John J. Miller does an excellent job encapsulating the problems many have with Dan Brown’s runaway bestseller The Da Vinci Code.

I have to say this about the book’s popularity. I read it in doctors’ waiting rooms while recovering from a broken hand, and several people spoke to me enthusiastically about it, including my doctor. It was as if I had joined a mystical club. The book was a page-turner, no doubt, but I was not nearly as impressed with it as everyone else seemed to be.

The book read like a Hardy Boys novel with occultic overtones. I think anyone who took any class under NC State’s Dr. Tom Hester would stay ahead of it. I realized most of the answers to the clues before the narrative revealed them. The narrative was on about an 8th-grade level and the chapters were very small. It was a quick read, but that’s not to say it wasn’t interesting, and the very ending had a nice twist to it.

It should not surprise that Brown fabricates much of the key elements in the book. It is, after all, a work of fiction. After all, it’s a time-worn fictional device to claim that all the facts presented are true (see, for example, Gaston Leroux’s prologue to The Phantom of the Opera, or the Coen Bros.’ introduction to “Fargo”).

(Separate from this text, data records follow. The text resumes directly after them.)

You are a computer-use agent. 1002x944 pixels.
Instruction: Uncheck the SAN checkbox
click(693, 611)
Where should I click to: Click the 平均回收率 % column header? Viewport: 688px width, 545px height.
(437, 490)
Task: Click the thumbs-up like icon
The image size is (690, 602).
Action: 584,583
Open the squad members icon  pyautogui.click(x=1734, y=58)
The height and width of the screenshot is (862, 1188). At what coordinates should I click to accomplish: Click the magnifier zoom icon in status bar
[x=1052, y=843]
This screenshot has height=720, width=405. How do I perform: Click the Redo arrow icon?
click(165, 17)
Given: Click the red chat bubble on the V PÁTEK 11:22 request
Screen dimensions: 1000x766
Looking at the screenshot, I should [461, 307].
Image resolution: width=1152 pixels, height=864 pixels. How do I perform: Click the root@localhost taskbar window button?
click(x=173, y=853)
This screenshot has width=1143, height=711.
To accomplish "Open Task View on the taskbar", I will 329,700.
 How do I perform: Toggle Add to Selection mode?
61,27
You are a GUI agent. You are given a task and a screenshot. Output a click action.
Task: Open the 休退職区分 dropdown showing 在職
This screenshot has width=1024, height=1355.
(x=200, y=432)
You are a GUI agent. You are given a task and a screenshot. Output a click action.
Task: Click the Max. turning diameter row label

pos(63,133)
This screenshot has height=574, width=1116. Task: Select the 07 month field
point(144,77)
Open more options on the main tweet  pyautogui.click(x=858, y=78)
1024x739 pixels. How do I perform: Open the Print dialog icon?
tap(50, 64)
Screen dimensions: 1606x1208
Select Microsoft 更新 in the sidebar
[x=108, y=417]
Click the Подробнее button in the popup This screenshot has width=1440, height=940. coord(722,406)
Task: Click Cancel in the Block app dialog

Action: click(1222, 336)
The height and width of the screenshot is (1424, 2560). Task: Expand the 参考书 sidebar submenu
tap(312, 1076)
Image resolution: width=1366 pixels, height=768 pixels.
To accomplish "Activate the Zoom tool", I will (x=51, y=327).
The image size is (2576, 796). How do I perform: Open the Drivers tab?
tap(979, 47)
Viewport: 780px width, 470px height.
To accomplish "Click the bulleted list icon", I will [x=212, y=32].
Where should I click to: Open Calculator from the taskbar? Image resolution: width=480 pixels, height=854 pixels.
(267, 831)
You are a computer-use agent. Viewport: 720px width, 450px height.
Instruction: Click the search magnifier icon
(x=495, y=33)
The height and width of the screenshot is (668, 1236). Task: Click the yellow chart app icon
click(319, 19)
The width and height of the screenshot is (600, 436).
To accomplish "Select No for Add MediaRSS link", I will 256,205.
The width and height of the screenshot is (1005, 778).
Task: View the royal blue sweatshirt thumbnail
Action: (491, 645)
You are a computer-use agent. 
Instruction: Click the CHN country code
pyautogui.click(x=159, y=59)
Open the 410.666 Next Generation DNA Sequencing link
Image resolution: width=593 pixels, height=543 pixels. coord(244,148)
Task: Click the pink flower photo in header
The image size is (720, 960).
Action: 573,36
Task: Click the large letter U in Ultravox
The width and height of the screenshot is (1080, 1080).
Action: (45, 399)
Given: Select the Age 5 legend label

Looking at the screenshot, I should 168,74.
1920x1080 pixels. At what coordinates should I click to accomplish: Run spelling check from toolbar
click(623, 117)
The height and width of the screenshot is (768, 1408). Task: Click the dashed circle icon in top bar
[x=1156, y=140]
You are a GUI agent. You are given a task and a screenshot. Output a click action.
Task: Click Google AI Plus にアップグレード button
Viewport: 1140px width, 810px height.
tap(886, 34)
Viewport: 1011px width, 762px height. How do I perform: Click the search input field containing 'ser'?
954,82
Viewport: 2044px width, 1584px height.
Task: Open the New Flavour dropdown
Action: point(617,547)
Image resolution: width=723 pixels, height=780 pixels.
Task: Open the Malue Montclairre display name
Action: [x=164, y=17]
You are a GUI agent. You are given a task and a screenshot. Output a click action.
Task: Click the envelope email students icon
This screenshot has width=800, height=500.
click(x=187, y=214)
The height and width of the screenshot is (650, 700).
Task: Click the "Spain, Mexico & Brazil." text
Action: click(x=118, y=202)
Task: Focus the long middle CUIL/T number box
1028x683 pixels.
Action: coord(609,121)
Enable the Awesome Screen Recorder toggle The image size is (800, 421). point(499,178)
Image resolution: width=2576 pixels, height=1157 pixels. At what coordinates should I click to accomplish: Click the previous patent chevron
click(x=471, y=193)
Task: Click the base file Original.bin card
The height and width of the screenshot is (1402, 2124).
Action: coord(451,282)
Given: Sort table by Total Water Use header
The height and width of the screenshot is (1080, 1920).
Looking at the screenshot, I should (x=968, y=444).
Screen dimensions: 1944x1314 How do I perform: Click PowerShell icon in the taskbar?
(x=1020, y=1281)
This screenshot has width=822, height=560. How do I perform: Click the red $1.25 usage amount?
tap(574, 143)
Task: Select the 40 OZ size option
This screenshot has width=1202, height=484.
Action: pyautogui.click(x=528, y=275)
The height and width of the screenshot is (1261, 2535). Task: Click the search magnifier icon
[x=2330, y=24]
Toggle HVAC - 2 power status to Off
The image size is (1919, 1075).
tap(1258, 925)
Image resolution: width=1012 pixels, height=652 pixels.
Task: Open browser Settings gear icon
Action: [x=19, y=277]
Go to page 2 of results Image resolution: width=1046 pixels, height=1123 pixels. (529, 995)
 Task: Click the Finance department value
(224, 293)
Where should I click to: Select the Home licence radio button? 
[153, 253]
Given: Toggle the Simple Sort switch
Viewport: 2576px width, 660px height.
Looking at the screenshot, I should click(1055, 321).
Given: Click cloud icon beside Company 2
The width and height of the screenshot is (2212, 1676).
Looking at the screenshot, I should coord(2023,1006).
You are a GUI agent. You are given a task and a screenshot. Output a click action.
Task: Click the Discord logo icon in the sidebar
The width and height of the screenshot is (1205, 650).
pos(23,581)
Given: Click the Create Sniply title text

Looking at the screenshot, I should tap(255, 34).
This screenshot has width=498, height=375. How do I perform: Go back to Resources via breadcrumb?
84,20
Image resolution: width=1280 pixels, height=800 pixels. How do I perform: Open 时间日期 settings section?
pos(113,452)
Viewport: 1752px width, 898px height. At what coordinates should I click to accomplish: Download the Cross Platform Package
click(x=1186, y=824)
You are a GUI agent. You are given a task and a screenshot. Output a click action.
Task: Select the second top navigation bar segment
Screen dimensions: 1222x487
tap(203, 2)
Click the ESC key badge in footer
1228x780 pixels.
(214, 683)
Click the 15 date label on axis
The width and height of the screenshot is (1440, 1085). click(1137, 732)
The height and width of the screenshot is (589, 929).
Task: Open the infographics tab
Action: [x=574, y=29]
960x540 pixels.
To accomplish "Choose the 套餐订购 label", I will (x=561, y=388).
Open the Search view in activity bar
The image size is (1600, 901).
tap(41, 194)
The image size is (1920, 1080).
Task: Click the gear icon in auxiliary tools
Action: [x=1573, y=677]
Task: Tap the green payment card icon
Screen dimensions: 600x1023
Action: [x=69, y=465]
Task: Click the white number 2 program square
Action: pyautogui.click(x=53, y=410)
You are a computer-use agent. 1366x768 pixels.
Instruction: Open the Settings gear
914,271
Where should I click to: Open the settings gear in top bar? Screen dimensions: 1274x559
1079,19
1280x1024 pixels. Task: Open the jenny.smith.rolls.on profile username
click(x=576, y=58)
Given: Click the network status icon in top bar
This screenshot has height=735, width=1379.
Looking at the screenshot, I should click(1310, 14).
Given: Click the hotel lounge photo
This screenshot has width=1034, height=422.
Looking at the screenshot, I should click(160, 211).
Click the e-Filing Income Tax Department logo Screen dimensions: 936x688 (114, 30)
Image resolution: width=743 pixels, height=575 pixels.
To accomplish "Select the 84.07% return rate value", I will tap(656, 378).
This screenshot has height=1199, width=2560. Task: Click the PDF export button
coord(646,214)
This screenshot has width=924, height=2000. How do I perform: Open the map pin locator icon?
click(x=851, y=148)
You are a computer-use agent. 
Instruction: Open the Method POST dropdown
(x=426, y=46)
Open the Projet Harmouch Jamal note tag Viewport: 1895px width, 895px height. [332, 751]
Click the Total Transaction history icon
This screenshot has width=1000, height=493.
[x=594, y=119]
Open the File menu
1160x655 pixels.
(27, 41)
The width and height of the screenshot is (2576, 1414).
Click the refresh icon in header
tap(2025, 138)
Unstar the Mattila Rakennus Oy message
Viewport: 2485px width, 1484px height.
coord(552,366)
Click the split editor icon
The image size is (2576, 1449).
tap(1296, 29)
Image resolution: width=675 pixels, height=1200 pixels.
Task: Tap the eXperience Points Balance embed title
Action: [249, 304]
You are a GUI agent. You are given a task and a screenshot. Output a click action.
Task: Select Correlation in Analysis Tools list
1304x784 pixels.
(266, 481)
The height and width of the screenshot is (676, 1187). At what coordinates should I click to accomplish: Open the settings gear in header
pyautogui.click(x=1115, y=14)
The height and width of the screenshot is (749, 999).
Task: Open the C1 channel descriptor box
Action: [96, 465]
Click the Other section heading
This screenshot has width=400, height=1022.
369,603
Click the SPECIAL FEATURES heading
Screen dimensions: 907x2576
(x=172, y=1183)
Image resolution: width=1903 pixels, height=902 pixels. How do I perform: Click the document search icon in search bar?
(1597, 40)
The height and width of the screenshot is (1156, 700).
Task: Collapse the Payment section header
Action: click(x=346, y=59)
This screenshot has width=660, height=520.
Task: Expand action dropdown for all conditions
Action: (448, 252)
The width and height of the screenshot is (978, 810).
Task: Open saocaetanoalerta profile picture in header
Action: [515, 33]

Those of you who liked this book, I highly recommend Foucault’s Pedulum by Umberto Eco. The book is about 15 years old now, but it is everything that is interesting about The Da Vinci Code, squared. The Templars figure highly in this book, too, but it touches on (and traces links between) secret societies across the world. Be warned: the reading level is collegiate, the chapters span more than three pages apiece, there are Latin and French quotations aplenty, and the book is about three times as long. In my opinion, it was by far a more engrossing read.